La preparación académica de Juan Carlos le impide confiarse solamente de las sensaciones. ¿Cuánto pesa la motivación? ¿Está calibrada la mentalidad?

“Nos han dado todas las ideas, los máximos datos y planteó demasiado bien el partido. Salió el resultado”, analiza Rafael Márquez, después de la victoria.

La curiosidad llevó a Osorio estudiar Ciencias del ejercicio en la Southern Connecticut State University, después se especializó en preparación física en la Universidad John Moores de Liverpool y tiene la licencia A de director técnico avalada por la UEFA. Nada que no sea medido vale para el entrenador colombiano, que gestó la primera victoria de México ante Alemania en mundiales con las tres charlas que tuvieron a lo largo de la semana antes del juego con los campeones del mundo, en donde se dedicó a explicar situaciones con video, información sobre los jugadores alemanes, sus virtudes y características.

“Cuando entramos al terreno de juego sabíamos lo que teníamos que hacer, sabíamos lo que podía pasar si había un escenario u otro”, reconoce Miguel Layún.

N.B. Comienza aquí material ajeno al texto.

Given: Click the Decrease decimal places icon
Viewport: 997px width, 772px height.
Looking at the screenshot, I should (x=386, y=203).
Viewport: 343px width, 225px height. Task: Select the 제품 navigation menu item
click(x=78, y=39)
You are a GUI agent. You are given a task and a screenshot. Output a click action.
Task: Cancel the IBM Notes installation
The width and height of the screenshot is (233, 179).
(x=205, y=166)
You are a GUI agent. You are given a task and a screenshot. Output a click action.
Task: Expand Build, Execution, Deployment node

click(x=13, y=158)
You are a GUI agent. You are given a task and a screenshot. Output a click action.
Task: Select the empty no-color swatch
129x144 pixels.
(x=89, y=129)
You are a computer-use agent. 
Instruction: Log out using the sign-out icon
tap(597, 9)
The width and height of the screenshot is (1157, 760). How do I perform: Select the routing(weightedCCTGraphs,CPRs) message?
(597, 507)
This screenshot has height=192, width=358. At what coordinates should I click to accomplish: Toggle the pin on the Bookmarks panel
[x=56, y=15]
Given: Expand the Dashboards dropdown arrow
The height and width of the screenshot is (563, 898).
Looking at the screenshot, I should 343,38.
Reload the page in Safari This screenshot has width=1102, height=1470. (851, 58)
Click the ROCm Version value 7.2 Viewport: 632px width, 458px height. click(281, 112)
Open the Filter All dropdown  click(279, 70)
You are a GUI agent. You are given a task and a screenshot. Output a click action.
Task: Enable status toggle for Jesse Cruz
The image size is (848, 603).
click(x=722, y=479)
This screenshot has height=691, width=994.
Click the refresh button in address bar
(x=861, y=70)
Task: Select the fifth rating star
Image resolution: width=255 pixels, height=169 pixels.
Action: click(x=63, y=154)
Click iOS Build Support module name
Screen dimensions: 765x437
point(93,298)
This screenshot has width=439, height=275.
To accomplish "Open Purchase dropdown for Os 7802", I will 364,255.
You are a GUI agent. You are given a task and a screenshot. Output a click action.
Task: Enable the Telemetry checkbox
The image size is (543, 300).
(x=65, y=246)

La metodología de Osorio pone por sobre todas las cosas el conocimiento, la base científica y cuantificable, por eso apostó por que en el análisis de rivales interviniera el ITAM, que ayudó a crear una base de datos, que a través de información y jerarquización, el cuerpo técnico puso a disposición de sus jugadores para juntos desmenuzar a los tres rivales del Mundial.

Ante Alemania, la obsesión de conocimiento de Osorio, quien ve más de 730 partidos de futbol al año, dio resultado al cortarle a la selección europea una racha de seis partidos invicto en su debut mundialista, desde Estados Unidos 1994.

“Cada cambio, cada movimiento estaba pronosticado”, reconoce Edson Álvarez, uno de los elementos que ha sido promovido por Juan Carlos Osorio en el proceso mundialista. De promesa y debut en Primera División a los 18 años, a mundialista con la Selección Mexicana dos años después.

El periodista Thomas Blanco describe en el diario El Espectador el espíritu científico de Osorio mediante una anécdota con Juan Sebastián, hijo mayor de Juan Carlos.

—Papá, sé que usted no es güevón, ¿de verdad cree que le puede ganar a Alemania?

—Mijo, le voy a enseñar algo para su vida: hay una gran diferencia entre posibilidades y probabilidades. Si usted no anda en moto, no tiene posibilidades de tener un accidente. Si un día, por cuestiones de la vida, un amigo lo invita a montar y le dice que sí, usted ha cambiado sus posibilidades por sus probabilidades.

El método de Osorio le dio a México la victoria más importante en los mundiales.